Purse demands stalling pro boxing activities
Published: Sep 28, 2013
Boxing fans, for over three years now have been starved of professional activity in the country. The professional side of boxing is indeed dormant. What are the reasons?
Firstly, the market is a big problem. The economy is such that promoters face an uphill battle in getting gates that would enable them to at least break even. Funds are just not in abundance for fans to be able to budget $20 and upwards just for a single ticket.
What adds to the problem for promoters however are the outrageous purse demands of boxers.
I will use one example to make the point. It is my understanding that a former top rated boxer who has not won a fight in four years, is asking for $10,000.00 as his purse alone. Now this is totally ridiculous.

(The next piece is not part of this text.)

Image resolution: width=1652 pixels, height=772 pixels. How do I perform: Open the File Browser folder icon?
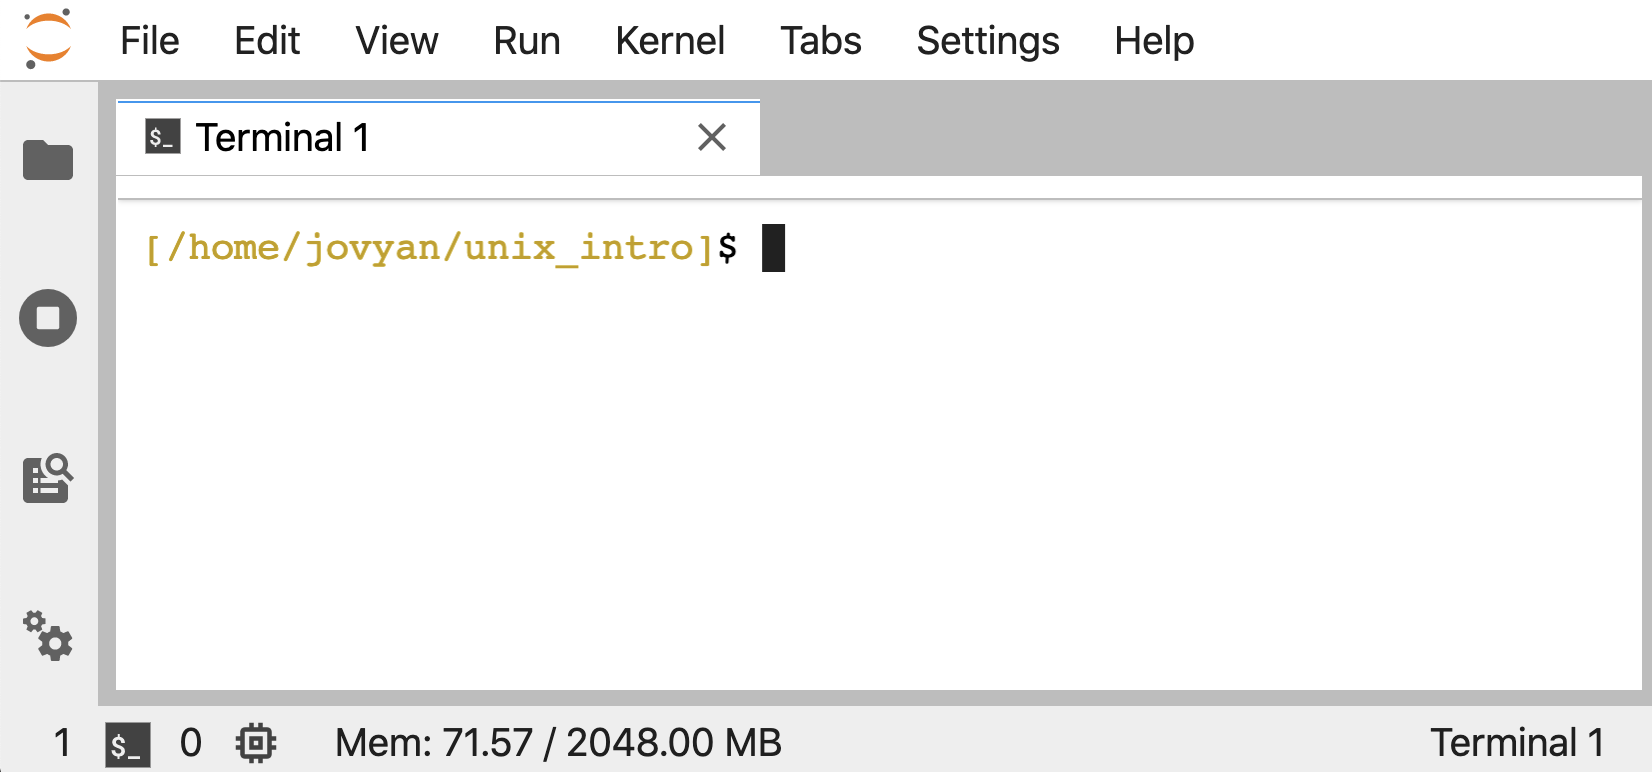tap(48, 160)
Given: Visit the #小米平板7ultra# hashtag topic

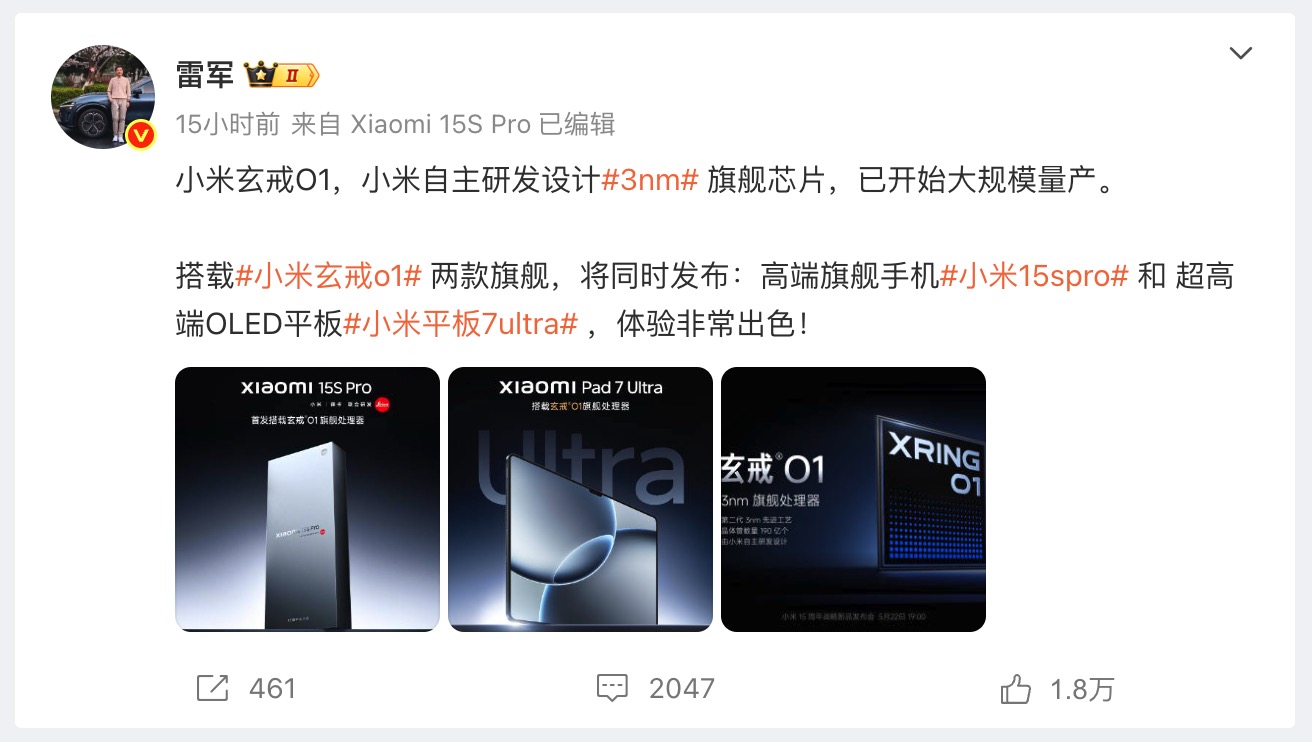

You haven’t been victorious in over four years.
Your market value has plummeted.
You never really packed them in even when at your best and now wish to have a promoter come up with $10,000 in the present market?
Bahamian observers of the sporting scene need to be aware of such requests that are not realistic.
How could a fighter possibly think about asking for more money than he ever made for a single fight? This is one of the difficulties promoters face. There are several of them who want badly to put shows on. They have communicated with the Bahamas Boxing Commission and are comfortable with the terms and conditions given for an endorsement.
They are ready to go.
There are quality Bahamian boxers like Taureano Johnson, Ryan McKenzie and Meacher Major, who are reasonable and very interested in performing in The Bahamas. They could be matched up with local-based fighters, but the purses being asked for, just can’t work in this market.
I told a prospective promoter, businessman Tommy Stubbs of Buttons Formal Wear, who has been trying to make a certain match, that one of the boxers in question just does not want to fight. Within his heart, he probably feels that another defeat will be the result, so the big demand of $10,000 is the cover for fear.
Nevertheless, the promoter indicated that he would work around that particular scenario and get into the promotion of boxing shows nevertheless. Stubbs has presented the Bahamas Boxing Commission with a good-looking plan and his timetable is for early 2014.
So, it appears that pro boxing will come alive again.
It’s a grand sport that has great history here in The Bahamas.
Best wishes Tommy!
• To respond to this column, kindly contact Fred Sturrup at firstname.lastname@example.org.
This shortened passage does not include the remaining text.